在化学策略上，主要是通过对蛋白质的结构进行修饰以达到稳定的目的，主要手段有定点突变、聚乙二醇修饰、糖基化修饰、脂肪酸修饰及末端修饰等，其中聚乙二醇修饰及脂肪酸修饰是最成功的手段，均有大量商业化产品上市。定点突变主要是通过对不稳定的氨基酸残基侧链进行替换，且不对活性中心进行修饰，以达到不影响其活性且增加稳定性的目的。Palmer 等［49］发现蛋白G在碱性条件下，Asn37 残基易发生降解导致其蛋白不稳定，而将其位置突变为Thr 后发现其耐碱性增加8 倍。用聚乙二醇对蛋白质进行修饰后形成了大量的氢或离子键，这些亲水健的形成，会提高其稳定性，延长其半衰期，如商业化聚乙二醇化人粒细胞刺激因子等。糖基化修饰是对蛋白质的N-糖基、O-糖基、C-糖基以及糖基磷脂酰肌醇等进行修饰，是最简便、有效的工具［50］。CH2结构域是人类IgG 恒定区的关键结构，但其最不稳定。有研究者［51］对CH2结构域的糖基化进行修饰，构建出不含糖基化的CH2结构域后，发现其不会造成蛋白聚集，其免疫原性也更强，表明CH2结构域的糖基化易造成蛋白聚集。脂肪酸修饰也是商业化较为成功的方法，如利拉鲁肽等均已成功上市。脂肪酸修饰后的蛋白质稳定性更强，还有利于提高其脂溶性［52］。末端修饰主要应用于多肽类药物，多肽中的静电作用力是维持肽链结构与稳定性的主要应力，因此，对肽链末端进行修饰可加强静电作用进而提高多肽的稳定性。Zheng 等［53］将神经六肽的N 端和C 端分别连接Phe 和Thr 后发现，其结构更稳定，且不易发生聚集。

4 展望

强制降解是蛋白类药物研发过程中最重要的一环，其可以阐明蛋白类药物的内在稳定性及降解机制，从而为分析方法的建立及制剂开发等指明方向。强制降解条件是强制降解研究成功的关键，但目前强制降解条件与稳定性研究试验条件相比缺少相关的指南和建议，对蛋白类药物的强制降解条件主要依靠蛋白质的结构和研究人员经验进行确定，因此，需要质量研究人员对蛋白质的结构有清楚的认知，虽然药典中未对强制降解的批次进行要求，但在前期试验条件探索过程中，需要大量的试验和批次才能确认较好的试验条件。在强制降解试验中制剂使用的包材（如预灌封注射器、西林瓶等）质量较稳定，然而在原液中使用的包材大多数为重复使用的材料，质量稳定性较差，容易对试验造成干扰，因此，建议使用质量较好的且未使用的原液包材进行强制降解，以保证批次间的一致性。

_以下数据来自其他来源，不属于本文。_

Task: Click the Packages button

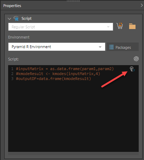Action: (x=123, y=47)
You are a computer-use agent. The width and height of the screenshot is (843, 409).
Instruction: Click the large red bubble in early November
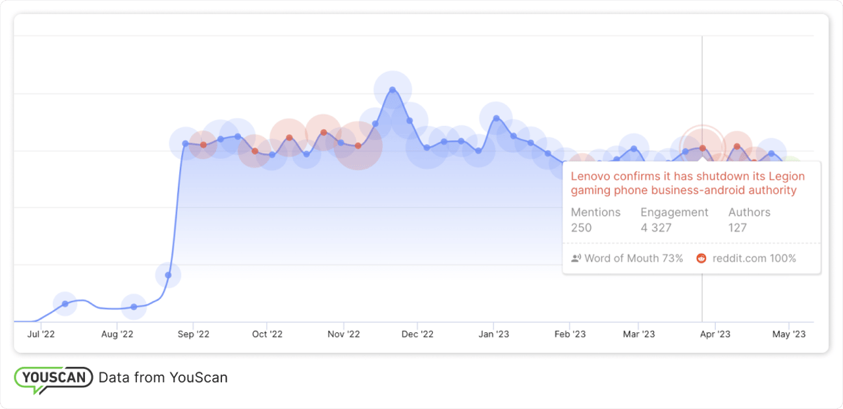358,146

综上所述，反复冻融和震荡或搅拌主要引起蛋白质物理不稳定性，造成蛋白质的聚集，而高温、氧化、光照可以引起蛋白质化学不稳定性，造成蛋白质氨基酸氧化、脱酰胺等，从而使蛋白质高级结构发生变化，导致蛋白类药物失活。此外，一些缓冲液或制剂成分会加速蛋白质的降解，如金属离子、还原糖等。目前强制降解试验中仍存在降解程度过低的问题，导致长期试验中难以发现该物质，进而造成检测条件不合理，影响患者身体健康；同时，也存在降解条件过于剧烈，检测到降解产物再次降解，这些次级降解产物在药品稳定性试验中很难出现，造成方法及降解产物毒理学研究过度。在强制降解试验中也存在分析方法灵敏度过低、方法不合理的问题，这需要对于可能降解的产物采用更加灵敏的方法，如质谱法、核磁共振等进行分析，以期确定其结构或者可能发生降解的位点，为制剂配方的开发或稳定性改造奠定研究基础。此外，强制降解条件的合理设计是试验成功的关键。本文为蛋白类药物研发人员的强制降解条件的选择以及降解产物的分析提供了理论参考。